Der Auftritt gemeinsam mit dem Päpstlichen Chor der Cappella Sistina bei einem Treffen mit vielen tausend Familien auf dem Petersplatz damals am 27. Oktober vor zwölf Jahren dann – nur wenige Monate nach der Wahl des neuen Papstes – sei zweifelsohne das Highlight der Reise gewesen.
Als Franziskus nach dem Gottesdienst dann mit seinem Papamobil noch einmal seine Runde über den vollbesetzten Platz gedreht hat, winkte er auch den Knaben und Männern aus Köln zu, erkannte in ihnen die Sänger dieser Festmesse wieder und rief ihnen spontan ein fröhliches "Bravi!" zu, während er sein Lob mit der für ihn typischen Geste eines Daumenhoch unterstrich.
"Das hat dann auch dafür entschädigt, dass die beiden Chöre – die Römer und wir Kölner – in den Kolonnaden der Vorhalle des Petersdoms postiert worden waren und hier leider während des ganzen Gottesdienstes kein Blickkontakt zum liturgischen Geschehen möglich war."
Besondere Spuren aber hat beim Kölner Domkapellmeister auch das Konzert in der Sixtinischen Kapelle noch am selben Abend hinterlassen – wieder war ein gemeinsamer Auftritt des Päpstlichen Chores und der Gäste aus Köln vorgesehen.

## AUFGABEN
a - Fasse den Textauszug über die Sänger aus Köln in Rom in zwei Sätzen zusammen.
b - Setze den Textauszug über die Sänger aus Köln in Rom im Anschluss an seinen letzten Satz fort.
Die Datensätze stehen in keinem Zusammenhang mit dem Textauszug.

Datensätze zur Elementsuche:
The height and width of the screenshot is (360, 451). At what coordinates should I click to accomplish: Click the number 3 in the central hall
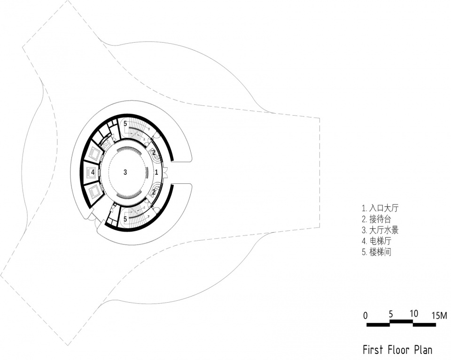point(125,172)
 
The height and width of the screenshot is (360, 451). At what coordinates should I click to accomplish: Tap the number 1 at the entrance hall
point(156,172)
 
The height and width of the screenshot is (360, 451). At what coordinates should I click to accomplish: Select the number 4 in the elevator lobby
point(93,172)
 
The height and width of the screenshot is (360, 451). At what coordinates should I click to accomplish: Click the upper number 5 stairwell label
point(125,124)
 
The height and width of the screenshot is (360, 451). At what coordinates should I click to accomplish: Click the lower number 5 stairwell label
point(125,219)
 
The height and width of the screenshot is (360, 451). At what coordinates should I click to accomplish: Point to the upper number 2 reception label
point(154,152)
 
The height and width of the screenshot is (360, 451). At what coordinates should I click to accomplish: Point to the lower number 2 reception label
point(154,192)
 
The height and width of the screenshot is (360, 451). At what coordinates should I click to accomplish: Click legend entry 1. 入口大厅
point(380,208)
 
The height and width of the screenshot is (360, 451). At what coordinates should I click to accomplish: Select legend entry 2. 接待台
point(376,219)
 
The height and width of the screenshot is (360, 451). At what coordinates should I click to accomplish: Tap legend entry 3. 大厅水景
point(380,230)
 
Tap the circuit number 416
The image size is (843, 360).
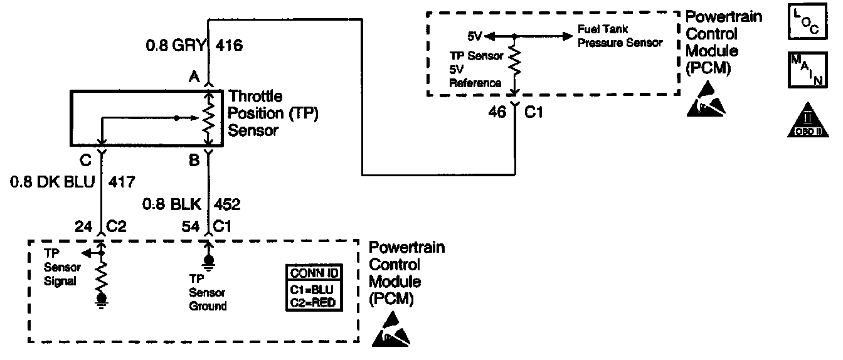[x=229, y=46]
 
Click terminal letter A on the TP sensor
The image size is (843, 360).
[x=194, y=77]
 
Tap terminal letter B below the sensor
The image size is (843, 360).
[x=194, y=161]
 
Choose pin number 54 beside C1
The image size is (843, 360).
[x=193, y=226]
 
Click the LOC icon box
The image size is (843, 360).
[x=807, y=23]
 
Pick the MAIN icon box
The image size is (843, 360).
[x=807, y=71]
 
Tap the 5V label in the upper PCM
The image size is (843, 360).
[x=475, y=36]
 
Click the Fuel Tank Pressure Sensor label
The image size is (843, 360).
[x=619, y=36]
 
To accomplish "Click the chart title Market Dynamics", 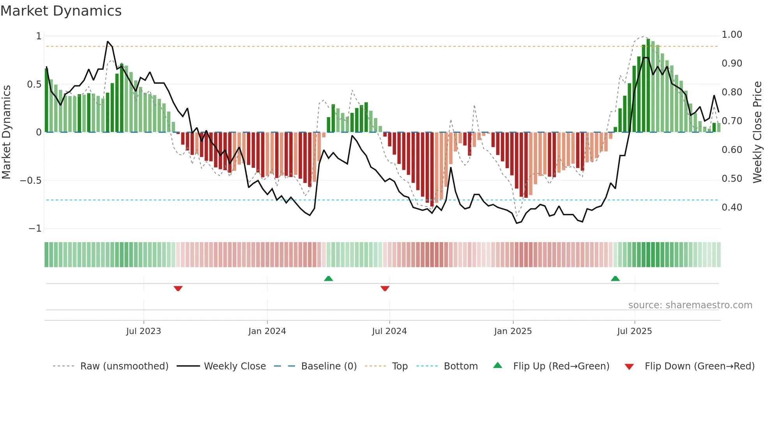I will pyautogui.click(x=61, y=11).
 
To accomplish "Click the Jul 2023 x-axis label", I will pyautogui.click(x=143, y=331).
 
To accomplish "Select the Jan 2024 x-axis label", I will pyautogui.click(x=267, y=331).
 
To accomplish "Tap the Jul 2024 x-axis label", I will pyautogui.click(x=389, y=331).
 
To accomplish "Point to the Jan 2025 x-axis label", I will pyautogui.click(x=513, y=331).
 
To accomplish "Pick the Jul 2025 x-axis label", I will pyautogui.click(x=634, y=331).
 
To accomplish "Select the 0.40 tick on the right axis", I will pyautogui.click(x=732, y=207).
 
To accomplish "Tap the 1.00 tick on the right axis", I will pyautogui.click(x=732, y=35).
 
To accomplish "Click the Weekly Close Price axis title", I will pyautogui.click(x=757, y=132).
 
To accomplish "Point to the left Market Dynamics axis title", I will pyautogui.click(x=6, y=132).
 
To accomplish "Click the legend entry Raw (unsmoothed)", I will pyautogui.click(x=124, y=366).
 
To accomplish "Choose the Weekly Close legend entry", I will pyautogui.click(x=235, y=366).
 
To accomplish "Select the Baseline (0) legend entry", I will pyautogui.click(x=329, y=366).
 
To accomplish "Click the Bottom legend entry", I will pyautogui.click(x=460, y=366).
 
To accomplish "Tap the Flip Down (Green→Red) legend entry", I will pyautogui.click(x=699, y=366).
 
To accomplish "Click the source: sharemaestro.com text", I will pyautogui.click(x=690, y=305).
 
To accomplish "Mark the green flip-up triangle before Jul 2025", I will pyautogui.click(x=615, y=279).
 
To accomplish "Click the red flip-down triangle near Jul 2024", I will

## ANTWORTEN
a - Als Höhepunkt der Reise gilt der gemeinsame Auftritt mit dem Päpstlichen Chor der Cappella Sistina bei einem Treffen mit vielen tausend Familien auf dem Petersplatz am 27. Oktober vor zwölf Jahren, nach dessen Gottesdienst Franziskus den Sängern aus Köln vom Papamobil aus ein fröhliches „Bravi!“ zurief und den Daumen hob. Das entschädigte dafür, dass beide Chöre in den Kolonnaden der Vorhalle des Petersdoms keinen Blickkontakt zum liturgischen Geschehen hatten, und auch das Konzert in der Sixtinischen Kapelle am selben Abend hinterließ beim Kölner Domkapellmeister besondere Spuren.

b -
"Eine absolute Seltenheit und nur mit Sondergenehmigung möglich. Wenn man bedenkt, dass hier nur wenige Monate zuvor das Konklave stattgefunden hatte, aus dem Franziskus dann als Papst hervorgegangen ist!", erinnert sich Metternich. Der Gedanke berühre ihn auch heute wieder ganz besonders, zumal sich die Kardinäle dort in wenigen Tagen zur Wahl eines Nachfolgers von Papst Franziskus versammeln würden.
"In diesem Raum spürt man schon weltkirchliches Flair und dass wir letztlich alle in einer großen Glaubensfamilie miteinander verbunden sind." Unter dem von Michelangelo ausgemalten Gewölbe singen zu können, habe jedenfalls so manches in seiner Laufbahn als Chorleiter getoppt, stellt der Kölner Domkapellmeister fest. In seinem Büro hängt ein großformatiges Foto davon. "Ein unvergesslicher Moment! Eine unbeschreibliche Erfahrung – auch spirituell", schwärmt er. "Bis heute bleibt für mich das Konzert in der Sistina eines der ganz besonderen."